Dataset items
◇ ◇ ◇ ◇
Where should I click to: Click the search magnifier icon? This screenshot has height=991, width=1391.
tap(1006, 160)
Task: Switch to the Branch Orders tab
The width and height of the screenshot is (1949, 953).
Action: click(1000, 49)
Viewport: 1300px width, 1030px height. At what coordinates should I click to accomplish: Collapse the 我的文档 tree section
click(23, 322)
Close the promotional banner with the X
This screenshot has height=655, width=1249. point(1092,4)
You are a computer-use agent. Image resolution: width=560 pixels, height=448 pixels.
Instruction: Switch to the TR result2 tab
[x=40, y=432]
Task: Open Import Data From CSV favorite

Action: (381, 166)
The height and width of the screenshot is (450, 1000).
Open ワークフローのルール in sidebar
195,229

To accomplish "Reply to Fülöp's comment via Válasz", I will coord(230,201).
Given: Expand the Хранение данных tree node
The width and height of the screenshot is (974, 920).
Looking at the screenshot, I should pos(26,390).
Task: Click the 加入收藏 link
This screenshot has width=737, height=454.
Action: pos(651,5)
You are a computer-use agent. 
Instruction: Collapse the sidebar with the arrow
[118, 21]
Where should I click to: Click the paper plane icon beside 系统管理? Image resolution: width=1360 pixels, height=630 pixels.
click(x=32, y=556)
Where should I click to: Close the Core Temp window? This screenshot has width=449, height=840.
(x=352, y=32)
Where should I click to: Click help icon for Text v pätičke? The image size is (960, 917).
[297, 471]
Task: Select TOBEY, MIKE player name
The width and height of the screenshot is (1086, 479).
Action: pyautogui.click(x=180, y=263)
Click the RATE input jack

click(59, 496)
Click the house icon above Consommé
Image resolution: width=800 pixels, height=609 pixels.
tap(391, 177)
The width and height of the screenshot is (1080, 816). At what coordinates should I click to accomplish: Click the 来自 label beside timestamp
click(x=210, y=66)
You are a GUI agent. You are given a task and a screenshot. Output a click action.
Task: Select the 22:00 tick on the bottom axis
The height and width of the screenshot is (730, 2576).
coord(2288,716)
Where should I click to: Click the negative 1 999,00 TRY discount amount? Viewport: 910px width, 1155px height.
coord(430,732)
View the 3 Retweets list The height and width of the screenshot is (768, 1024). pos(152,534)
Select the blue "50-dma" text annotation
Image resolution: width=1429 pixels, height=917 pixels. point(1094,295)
◇ ◇ ◇ ◇
Exercise objective — Your response should consist of the data above, duplicated exactly.

Solution to this exercise —
Where should I click to: Click the search magnifier icon? This screenshot has height=991, width=1391.
tap(1006, 160)
Task: Switch to the Branch Orders tab
The width and height of the screenshot is (1949, 953).
Action: click(1000, 49)
Viewport: 1300px width, 1030px height. At what coordinates should I click to accomplish: Collapse the 我的文档 tree section
click(23, 322)
Close the promotional banner with the X
This screenshot has height=655, width=1249. point(1092,4)
You are a computer-use agent. Image resolution: width=560 pixels, height=448 pixels.
Instruction: Switch to the TR result2 tab
[x=40, y=432]
Task: Open Import Data From CSV favorite

Action: (381, 166)
The height and width of the screenshot is (450, 1000).
Open ワークフローのルール in sidebar
195,229

To accomplish "Reply to Fülöp's comment via Válasz", I will coord(230,201).
Given: Expand the Хранение данных tree node
The width and height of the screenshot is (974, 920).
Looking at the screenshot, I should pos(26,390).
Task: Click the 加入收藏 link
This screenshot has width=737, height=454.
Action: pos(651,5)
You are a computer-use agent. 
Instruction: Collapse the sidebar with the arrow
[118, 21]
Where should I click to: Click the paper plane icon beside 系统管理? Image resolution: width=1360 pixels, height=630 pixels.
click(x=32, y=556)
Where should I click to: Close the Core Temp window? This screenshot has width=449, height=840.
(x=352, y=32)
Where should I click to: Click help icon for Text v pätičke? The image size is (960, 917).
[297, 471]
Task: Select TOBEY, MIKE player name
The width and height of the screenshot is (1086, 479).
Action: pyautogui.click(x=180, y=263)
Click the RATE input jack

click(59, 496)
Click the house icon above Consommé
Image resolution: width=800 pixels, height=609 pixels.
tap(391, 177)
The width and height of the screenshot is (1080, 816). At what coordinates should I click to accomplish: Click the 来自 label beside timestamp
click(x=210, y=66)
You are a GUI agent. You are given a task and a screenshot. Output a click action.
Task: Select the 22:00 tick on the bottom axis
The height and width of the screenshot is (730, 2576).
coord(2288,716)
Where should I click to: Click the negative 1 999,00 TRY discount amount? Viewport: 910px width, 1155px height.
coord(430,732)
View the 3 Retweets list The height and width of the screenshot is (768, 1024). pos(152,534)
Select the blue "50-dma" text annotation
Image resolution: width=1429 pixels, height=917 pixels. point(1094,295)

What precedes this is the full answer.